▸ **What the task requires**:
Among the entries that follow, how many lines contain the string "arrows"? Answer with that number only.

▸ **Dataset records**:
- - -
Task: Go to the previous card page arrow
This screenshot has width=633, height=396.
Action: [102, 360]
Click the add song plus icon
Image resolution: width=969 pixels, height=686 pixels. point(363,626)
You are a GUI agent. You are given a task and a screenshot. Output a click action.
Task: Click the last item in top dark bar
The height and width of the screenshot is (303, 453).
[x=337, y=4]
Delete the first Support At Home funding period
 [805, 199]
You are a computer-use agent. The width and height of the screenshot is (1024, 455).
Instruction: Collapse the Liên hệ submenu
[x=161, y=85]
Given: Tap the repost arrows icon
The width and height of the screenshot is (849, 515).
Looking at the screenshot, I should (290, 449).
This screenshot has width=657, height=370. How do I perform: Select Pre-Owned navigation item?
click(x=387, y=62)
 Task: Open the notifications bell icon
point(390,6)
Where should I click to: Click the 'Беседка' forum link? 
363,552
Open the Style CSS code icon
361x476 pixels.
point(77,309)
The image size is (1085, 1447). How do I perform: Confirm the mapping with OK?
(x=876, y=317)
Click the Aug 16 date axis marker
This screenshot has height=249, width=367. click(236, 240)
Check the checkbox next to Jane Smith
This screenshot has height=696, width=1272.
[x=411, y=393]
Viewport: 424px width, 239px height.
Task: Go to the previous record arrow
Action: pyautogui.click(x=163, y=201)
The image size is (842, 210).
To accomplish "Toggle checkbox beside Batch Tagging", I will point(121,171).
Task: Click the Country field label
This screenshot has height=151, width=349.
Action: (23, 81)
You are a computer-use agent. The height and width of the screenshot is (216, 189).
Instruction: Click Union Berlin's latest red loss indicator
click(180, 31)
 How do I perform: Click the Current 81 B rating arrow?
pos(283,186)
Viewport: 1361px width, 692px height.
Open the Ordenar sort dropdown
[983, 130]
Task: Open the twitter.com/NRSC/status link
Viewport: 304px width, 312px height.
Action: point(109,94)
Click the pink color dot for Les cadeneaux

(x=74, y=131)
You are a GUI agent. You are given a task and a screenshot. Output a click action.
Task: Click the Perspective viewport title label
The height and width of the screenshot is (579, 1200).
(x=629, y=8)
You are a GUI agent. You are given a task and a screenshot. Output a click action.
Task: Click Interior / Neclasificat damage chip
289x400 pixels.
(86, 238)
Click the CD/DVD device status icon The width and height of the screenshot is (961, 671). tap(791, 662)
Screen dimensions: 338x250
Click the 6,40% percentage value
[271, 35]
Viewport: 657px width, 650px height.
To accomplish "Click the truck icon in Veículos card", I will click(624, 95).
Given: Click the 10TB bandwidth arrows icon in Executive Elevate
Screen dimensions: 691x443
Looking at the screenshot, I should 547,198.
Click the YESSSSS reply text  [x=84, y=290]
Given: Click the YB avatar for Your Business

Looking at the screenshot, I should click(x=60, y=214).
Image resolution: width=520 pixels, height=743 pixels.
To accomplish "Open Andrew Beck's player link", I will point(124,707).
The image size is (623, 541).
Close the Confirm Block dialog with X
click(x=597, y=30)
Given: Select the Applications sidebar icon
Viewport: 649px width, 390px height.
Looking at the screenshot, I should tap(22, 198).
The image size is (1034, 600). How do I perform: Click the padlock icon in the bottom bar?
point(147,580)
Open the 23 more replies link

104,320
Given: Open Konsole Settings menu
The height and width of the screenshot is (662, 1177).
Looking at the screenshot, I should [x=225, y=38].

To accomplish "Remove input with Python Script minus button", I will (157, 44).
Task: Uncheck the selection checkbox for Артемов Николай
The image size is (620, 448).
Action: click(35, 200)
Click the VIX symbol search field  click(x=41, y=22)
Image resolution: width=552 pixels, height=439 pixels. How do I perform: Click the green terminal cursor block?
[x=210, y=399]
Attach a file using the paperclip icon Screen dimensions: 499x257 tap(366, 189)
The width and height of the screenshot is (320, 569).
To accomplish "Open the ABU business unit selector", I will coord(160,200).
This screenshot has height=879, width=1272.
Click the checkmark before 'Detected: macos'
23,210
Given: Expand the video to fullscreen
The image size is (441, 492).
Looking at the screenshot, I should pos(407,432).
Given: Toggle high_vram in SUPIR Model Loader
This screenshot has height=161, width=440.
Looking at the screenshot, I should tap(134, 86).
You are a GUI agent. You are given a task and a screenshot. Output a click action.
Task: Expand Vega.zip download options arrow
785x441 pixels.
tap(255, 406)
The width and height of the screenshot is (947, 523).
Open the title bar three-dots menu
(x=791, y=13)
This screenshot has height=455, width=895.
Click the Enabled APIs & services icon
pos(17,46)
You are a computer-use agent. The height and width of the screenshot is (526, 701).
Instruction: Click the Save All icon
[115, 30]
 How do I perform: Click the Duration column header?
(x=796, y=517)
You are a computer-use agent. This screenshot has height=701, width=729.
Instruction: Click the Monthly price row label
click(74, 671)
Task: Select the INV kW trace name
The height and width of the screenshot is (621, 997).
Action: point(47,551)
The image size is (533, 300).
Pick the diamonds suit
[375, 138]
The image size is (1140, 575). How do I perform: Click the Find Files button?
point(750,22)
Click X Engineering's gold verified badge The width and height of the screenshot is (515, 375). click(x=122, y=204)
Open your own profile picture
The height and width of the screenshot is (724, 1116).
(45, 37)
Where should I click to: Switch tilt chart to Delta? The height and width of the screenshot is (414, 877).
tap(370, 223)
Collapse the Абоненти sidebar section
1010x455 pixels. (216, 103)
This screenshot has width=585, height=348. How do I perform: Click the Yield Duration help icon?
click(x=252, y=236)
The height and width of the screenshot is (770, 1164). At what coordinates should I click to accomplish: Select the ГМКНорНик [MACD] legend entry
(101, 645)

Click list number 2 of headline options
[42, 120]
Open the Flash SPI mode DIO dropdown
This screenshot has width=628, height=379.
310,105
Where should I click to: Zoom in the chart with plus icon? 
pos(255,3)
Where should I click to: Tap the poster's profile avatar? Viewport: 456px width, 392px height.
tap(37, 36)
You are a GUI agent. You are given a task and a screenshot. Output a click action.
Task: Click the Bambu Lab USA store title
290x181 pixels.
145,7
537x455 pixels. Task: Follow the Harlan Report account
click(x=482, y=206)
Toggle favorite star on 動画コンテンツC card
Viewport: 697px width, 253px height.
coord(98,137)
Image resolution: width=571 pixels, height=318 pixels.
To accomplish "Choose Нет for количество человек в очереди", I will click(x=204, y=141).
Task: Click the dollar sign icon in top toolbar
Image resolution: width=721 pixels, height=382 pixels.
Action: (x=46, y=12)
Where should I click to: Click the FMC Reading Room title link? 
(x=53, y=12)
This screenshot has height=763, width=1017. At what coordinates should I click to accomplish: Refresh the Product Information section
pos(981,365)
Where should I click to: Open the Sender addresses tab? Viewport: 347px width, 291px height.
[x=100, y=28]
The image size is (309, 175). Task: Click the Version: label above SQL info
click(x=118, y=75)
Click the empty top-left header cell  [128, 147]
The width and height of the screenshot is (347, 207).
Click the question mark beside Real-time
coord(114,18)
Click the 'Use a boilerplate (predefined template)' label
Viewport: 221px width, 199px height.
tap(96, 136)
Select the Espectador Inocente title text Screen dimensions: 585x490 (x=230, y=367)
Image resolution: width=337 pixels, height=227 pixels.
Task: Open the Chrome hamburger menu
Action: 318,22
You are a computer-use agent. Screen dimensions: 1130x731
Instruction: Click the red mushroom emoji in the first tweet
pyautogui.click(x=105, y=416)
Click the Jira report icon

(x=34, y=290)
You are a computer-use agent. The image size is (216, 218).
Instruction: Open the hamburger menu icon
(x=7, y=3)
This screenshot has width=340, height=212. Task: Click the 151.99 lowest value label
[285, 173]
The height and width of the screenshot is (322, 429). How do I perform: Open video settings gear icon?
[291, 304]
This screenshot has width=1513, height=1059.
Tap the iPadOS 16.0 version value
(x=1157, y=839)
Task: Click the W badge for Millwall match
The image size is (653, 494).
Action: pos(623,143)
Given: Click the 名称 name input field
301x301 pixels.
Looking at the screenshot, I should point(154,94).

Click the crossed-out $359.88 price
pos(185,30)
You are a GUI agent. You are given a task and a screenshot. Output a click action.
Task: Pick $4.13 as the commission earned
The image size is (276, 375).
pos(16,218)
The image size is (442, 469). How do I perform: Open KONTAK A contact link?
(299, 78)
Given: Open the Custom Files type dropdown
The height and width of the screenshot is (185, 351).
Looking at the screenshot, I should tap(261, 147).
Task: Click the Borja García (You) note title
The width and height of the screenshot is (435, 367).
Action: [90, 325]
- - -
▸ **Answer to the problem**:
2